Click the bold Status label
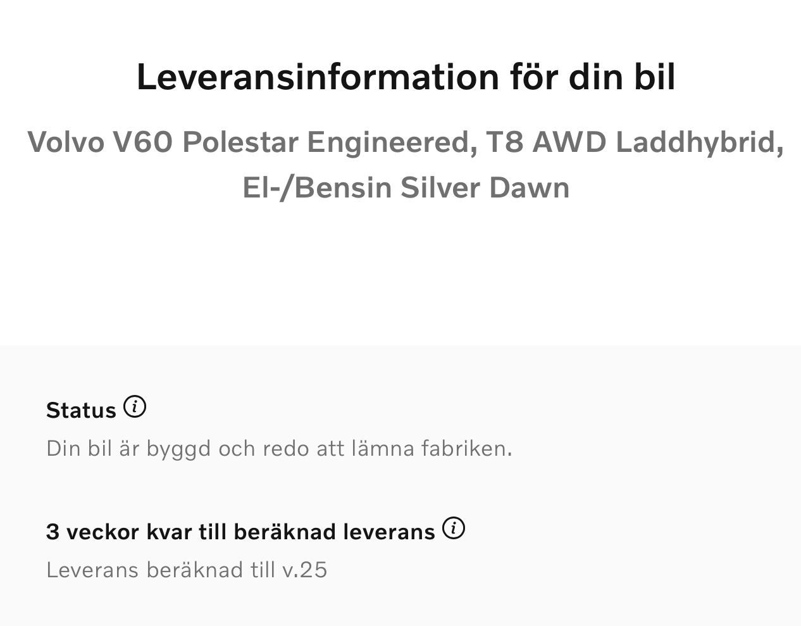The width and height of the screenshot is (801, 626). 81,410
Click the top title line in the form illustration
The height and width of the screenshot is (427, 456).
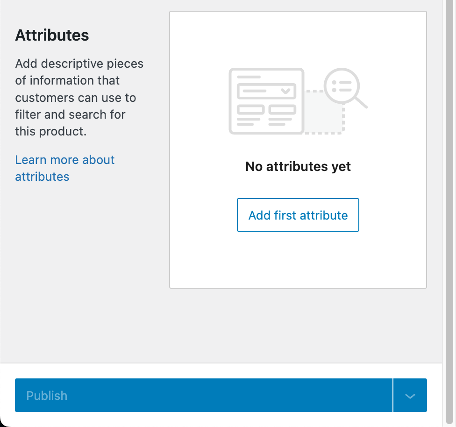[249, 77]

**DIRECTIONS**
Word for word, restate all of the records. Exclude the pictures.

**WRITTEN RESPONSE**
Click the bold Status label
The width and height of the screenshot is (801, 626). 81,410
Click the top title line in the form illustration
The height and width of the screenshot is (427, 456).
[249, 77]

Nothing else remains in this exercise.